→ Document passage:

Three justices attempted to stave off this madness in their well-done dissent. That part of the opinion starts at p. 21 of the link above.

If you don’t have the time to read that part, the following two snippets would tell you what you need to know:

TIKD formulated no legal strategy. It gathered no evidence. It filed no court papers. It made no court appearances, no arguments to a judge or jury. Other than in explaining its offerings on its website, it answered no questions. It did not, because it could not, promise its customers that their communications would be privileged. In short, if you had hired TIKD to solve your legal problem and received only what the company offered—without the
services of the member of The Florida Bar it helped you find—you probably would have wanted your money back.

That is because TIKD offered not legal services, but a business proposition: hire a lawyer we introduce, at a fee we set, and you will not bear the risk that the lawyer’s services, or indeed your ticket, will cost you more than our fee. Offering that bargain does not constitute the practice of law, and thus cannot have constituted the unauthorized practice of law. Because today’s decision reaches well beyond our constitutional mandate to “regulate the admission of persons to the practice of law and the discipline of persons admitted[,]” art. V, § 15, Fla. Const., and into the business arrangements of people trying to solve their legal problems, I respectfully dissent.

If you ever wanted to think about just how difficult the task of regulating the practice of law will be and how entrenched some mindsets are within the bar and the judiciary, today is the kind of day to mull it over.

ABA Formal Op. 499: A consumer review

So, are you a lawyer in the market for an ethics opinion that largely gets to the right answer but has to do so in such a convoluted fashion that it makes you question just how badly your profession has lost the plot on what we should be doing when it comes to regulation and the like? Would you like it even better if the ethics opinion is both technically correct but pretty clunky on what turns out to be a relatively important issue in a way that might accidentally be a bit chilling for your future conduct?

If so, then ABA Formal Op. 499: Passive Investment in Alternative Business Structures is going to be just the sort of thing you are looking for. If not, then keep shopping.

Now, if you’re the type that wants to get more into the weeds in evaluating someone’s review, here goes.

So, first in the interest of total transparency: I only even started reading this thing because I misunderstood what it was about at first. I really thought it was going to clue me into the secret of how to passively get abs, but I should have known something like that would be too good to be true. Once I figured out my original error, me and my beer gut settled in to really get a better understanding of this thing.

→ What you have to do:
In the post on regulating the practice of law, on what page of the linked opinion does the dissent begin?

→ The data:

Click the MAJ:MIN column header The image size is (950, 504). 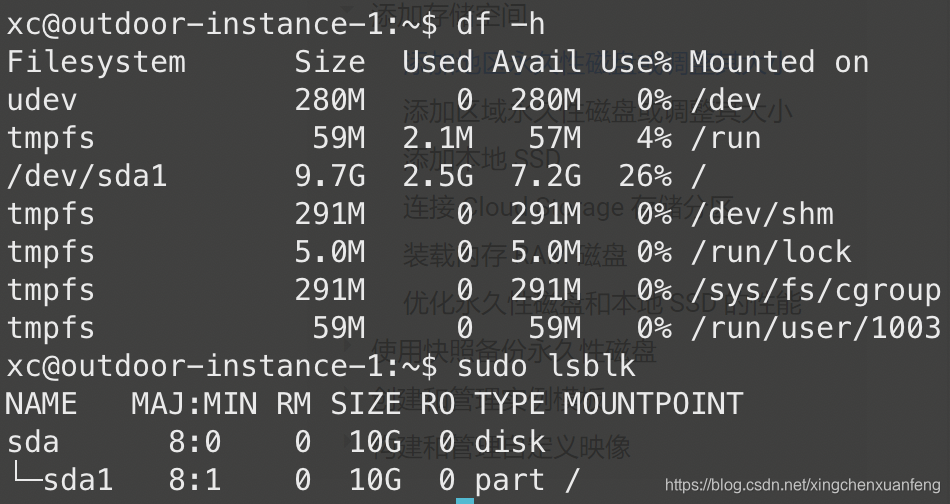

→ Answer for this exercise:
Page 21